The system is no more sustainable, financially or artistically, than it was before the Nugent report. The world has changed dramatically, but the performing arts in 2025 are still operating on Windows 99.
The NSW summit aims to do comprehensive policy work on the financial environment for the arts. The ideas on the table are good ones: an offset scheme similar to the screen sector; clearer deductibility arrangements for freelance artists, and better deductability rates to encourage more donors; fringe benefits tax concessions to bring the arts into line with the public benevolent institutions we compete with for staff; place-based tax incentives to gather creative business and artists; tax exemptions for grants and awards, and more.
These are good reforms which should be taken up at the federal level too; they could save a lot of organisations from going broke. But is solvency really the best we can hope for when it comes to the artistic and cultural life of the country? And will it be enough to sustain the artists and the artforms themselves?
The Wrong Gods by S Shakthidharan at Belvoir St theatre in May this year. ‘The knowledge and craft that makes an artist is passed down from the generation before.’ Photograph: Brett Boardman Photography/Belvoir
With or without these tax changes, the eternal choice for every arts organisation is either to beef up the artistic task and go broke, or diminish the artistic task and stay solvent. Let’s take the obvious example here: cast sizes on our stages are getting smaller and smaller. On the one hand that means lower costs to organisations; on the other it means an asymmetrical diminishment of the artistic potential of a work, to say nothing of the job losses.
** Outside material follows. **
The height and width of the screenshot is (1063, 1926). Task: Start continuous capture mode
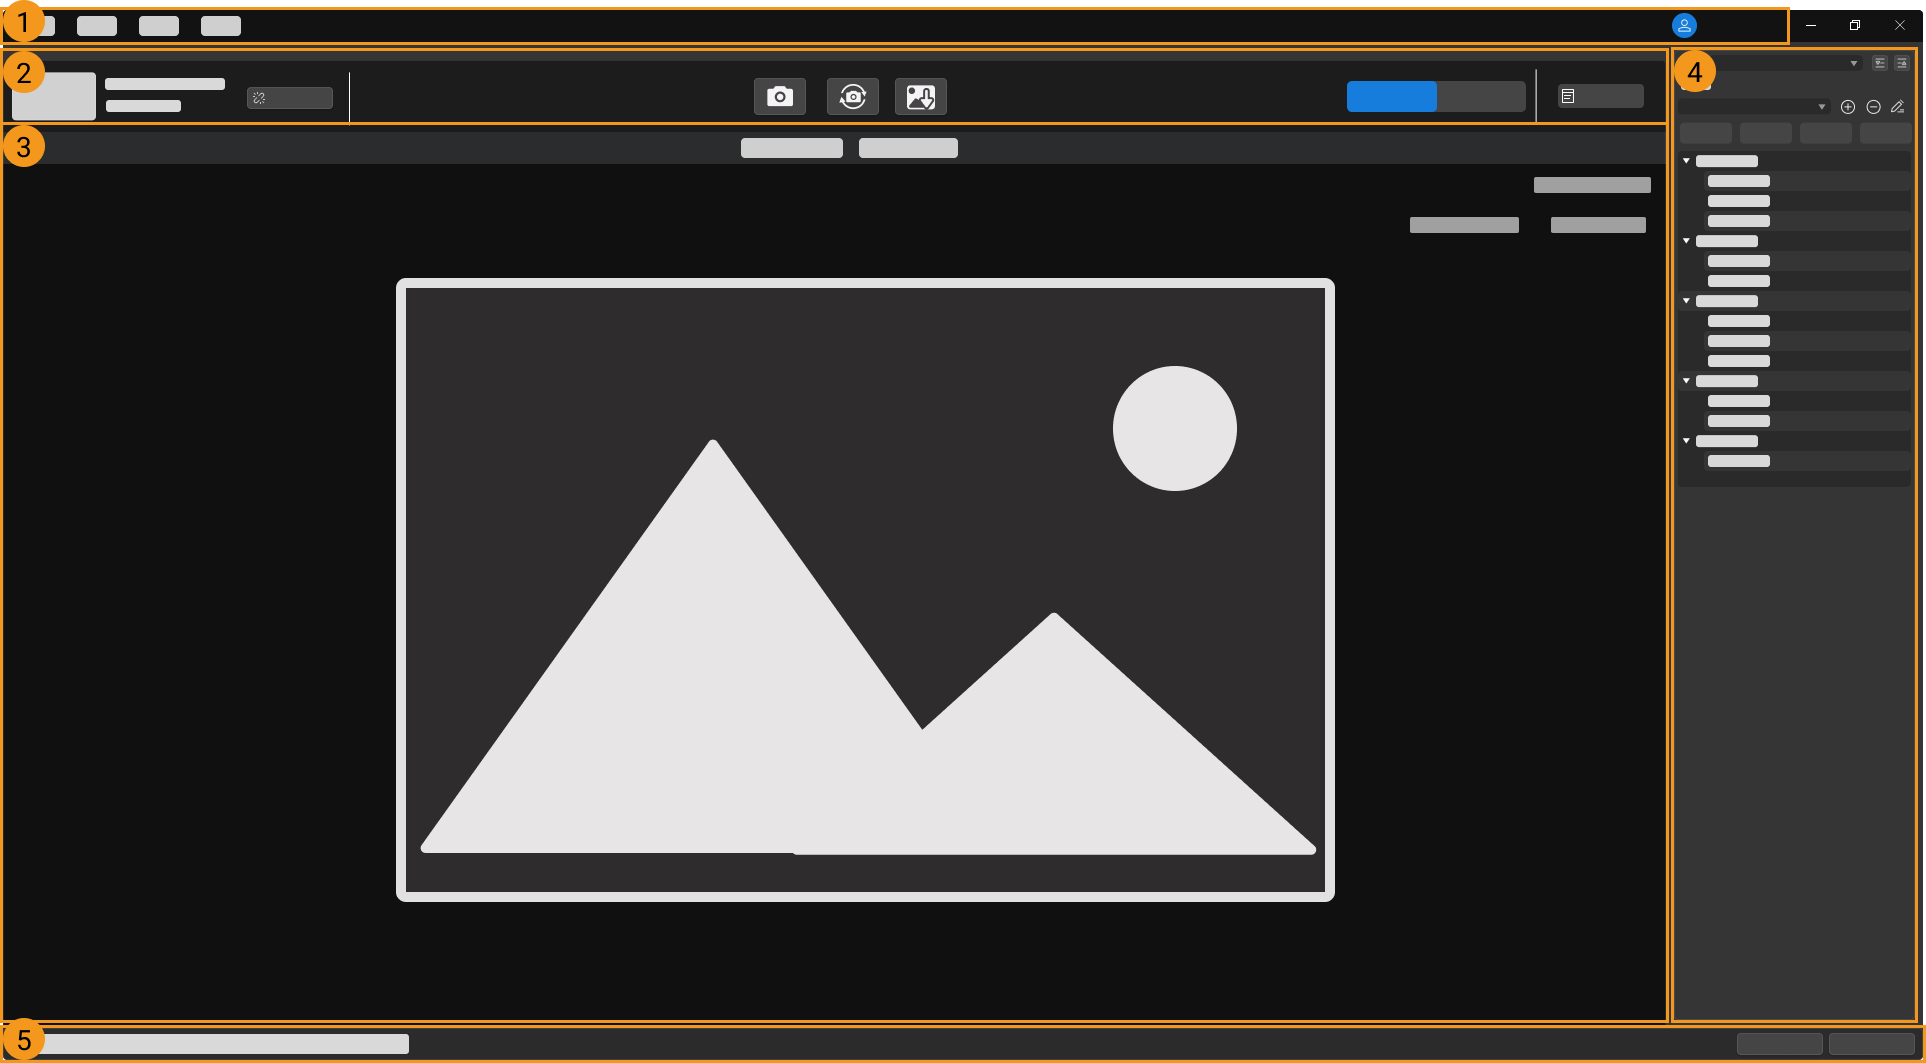(x=852, y=96)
And where do we go after all these excellent one-woman shows so many of us find ourselves presenting? Take enough pieces off a plane and it might still look like a plane, but if it can’t fly it’s just a bus with wings.
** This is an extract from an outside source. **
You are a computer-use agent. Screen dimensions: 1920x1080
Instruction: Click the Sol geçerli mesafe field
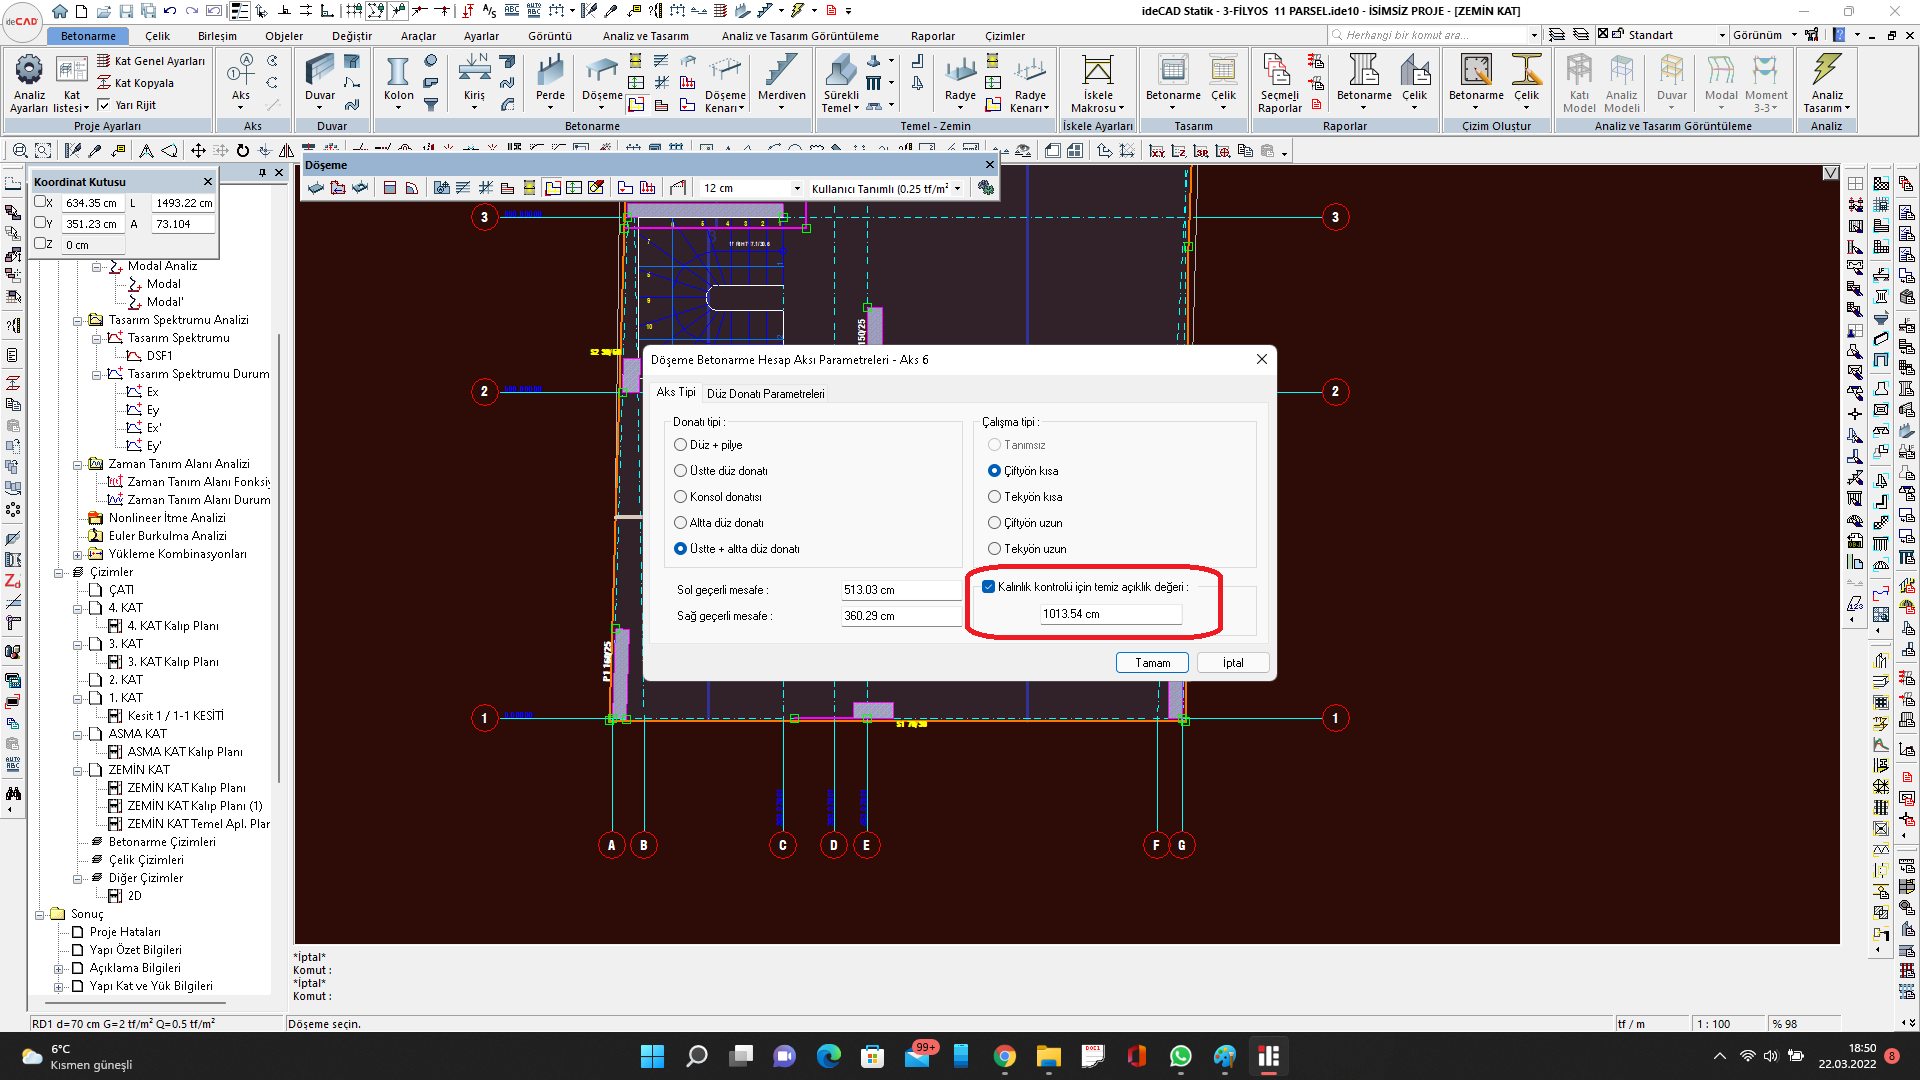click(900, 590)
We cannot trade off any more than we already have without risking the basic purpose of the arts. We have probably traded off too much already. Every dollar not spent on artists making art contributes to the growing loss of knowledge, purpose, virtuosity and livelihood that are the lasting currency of these artforms. If so few dollars continue to flow to the creatives, there will be no artists or art left in the arts.
The real goal of arts policy shouldn’t be to keep organisations solvent; it needs to keep each artform alive for the next generation. Artistic talent doesn’t spontaneously come to fruition. The knowledge and craft that makes an artist is passed down from the generation before. A good artist needs as much lifelong training and practise as a good sportswoman.
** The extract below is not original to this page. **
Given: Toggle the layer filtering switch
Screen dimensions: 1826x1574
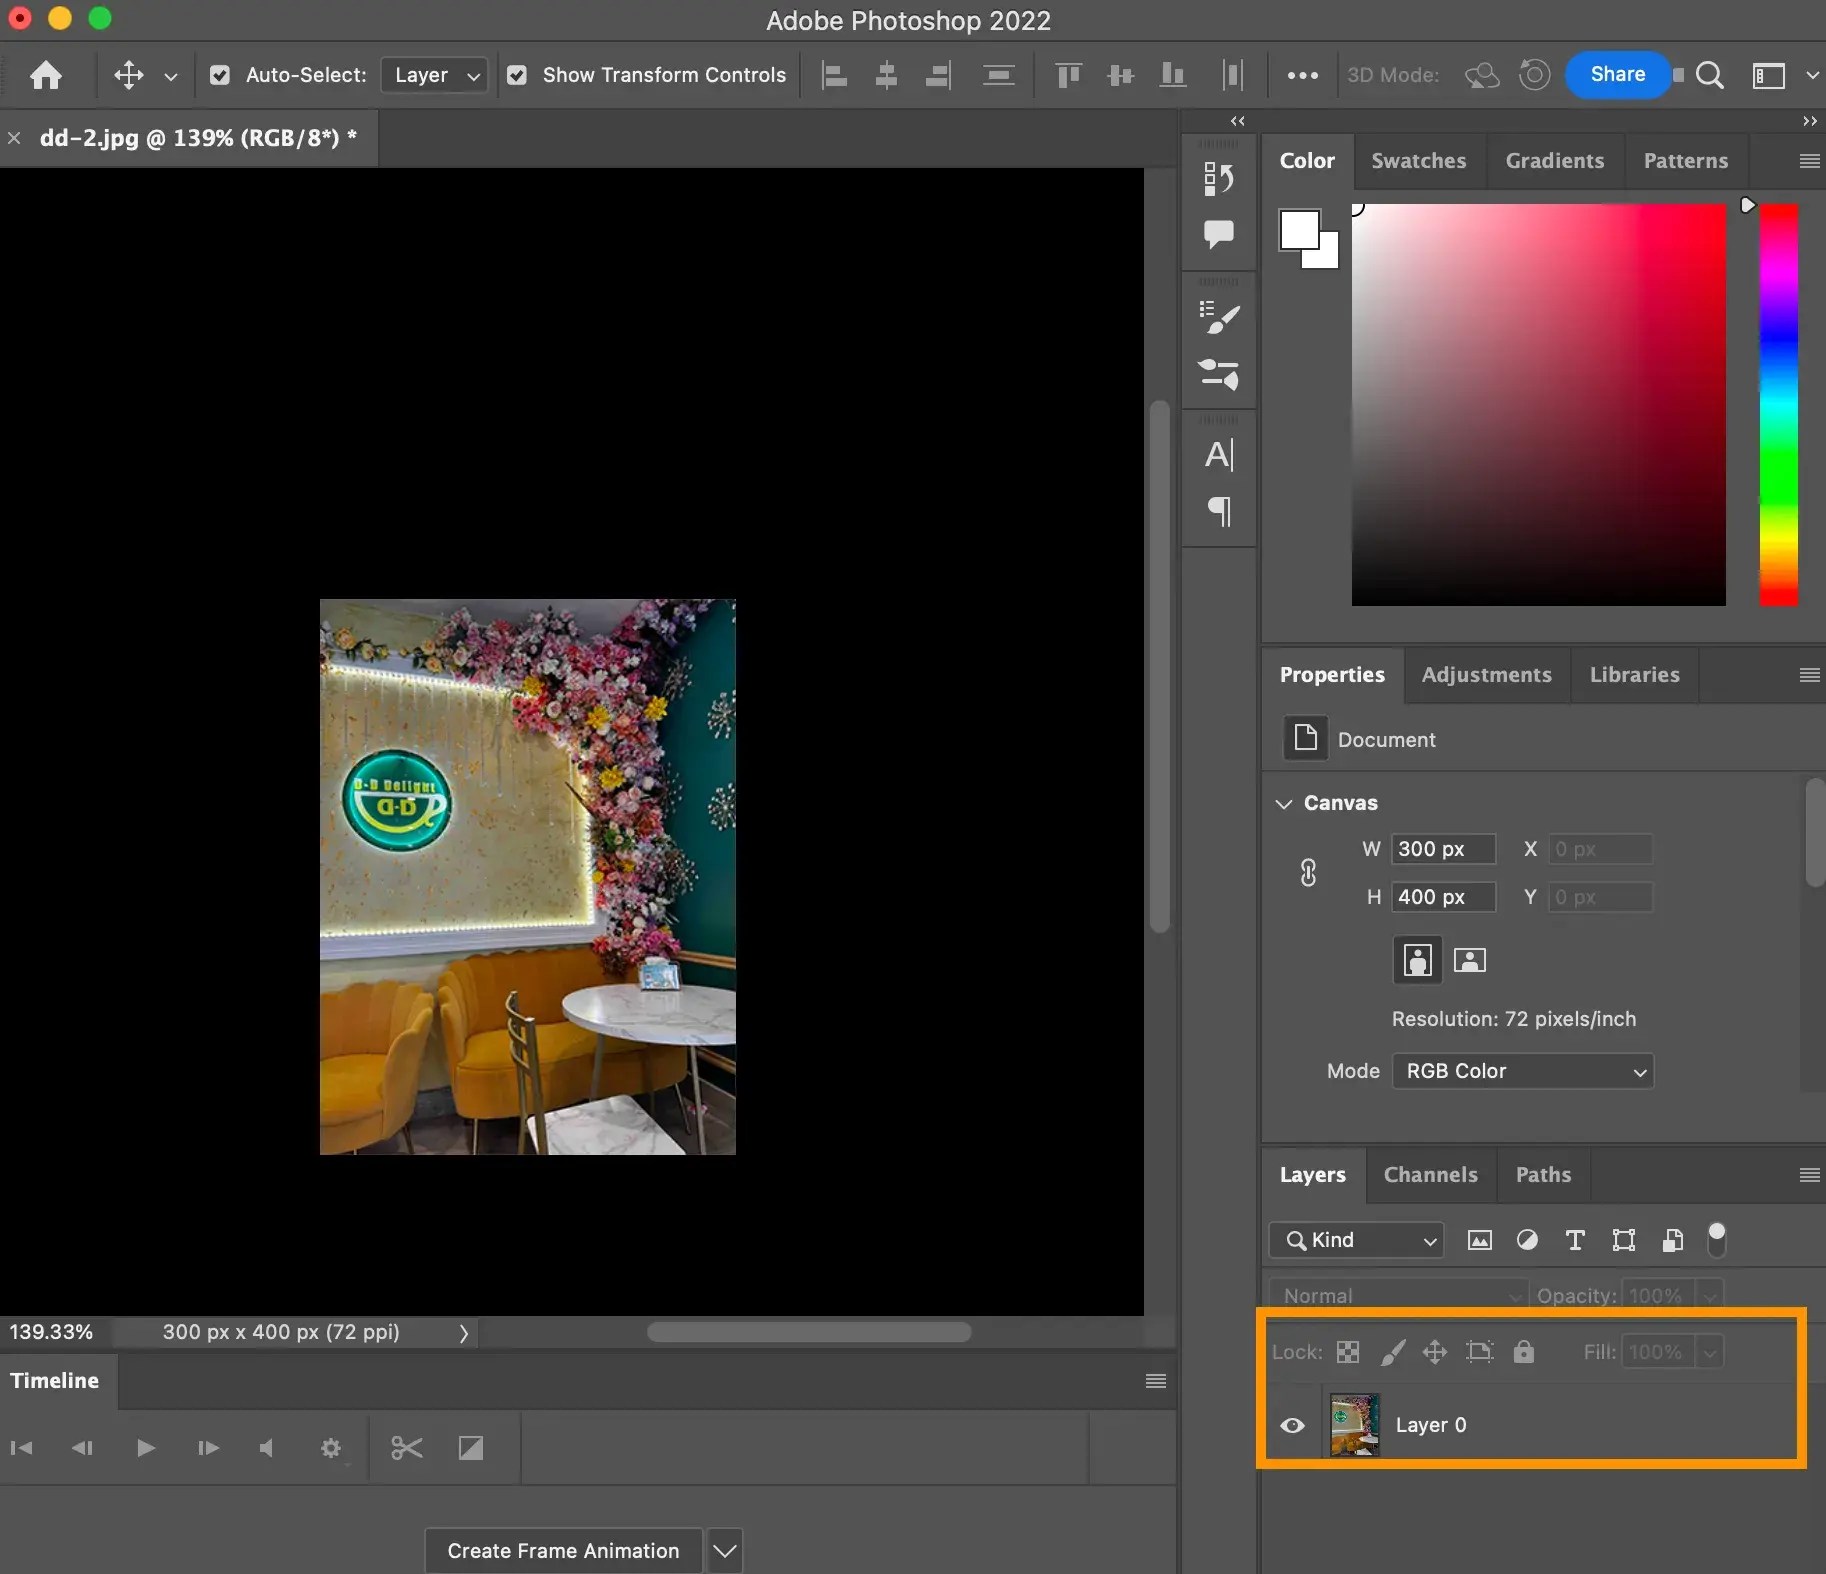Looking at the screenshot, I should [x=1717, y=1240].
Let’s stay with that sports metaphor for a minute. The West Indies used to be the greatest cricket team in the world. Viv Richards’ 291 on the way to a team innings of 687, Brian Lara’s 501 not out – these are legendary moments from a legendary team. But two months ago, Australia bowled out the entire West Indies team for 27.
If we leave the country’s arts policy settings as they are, we’ll be bowling ourselves out for 27. The ideas that come out of the NSW cultural tax summit might just keep us in the game – but where to from there?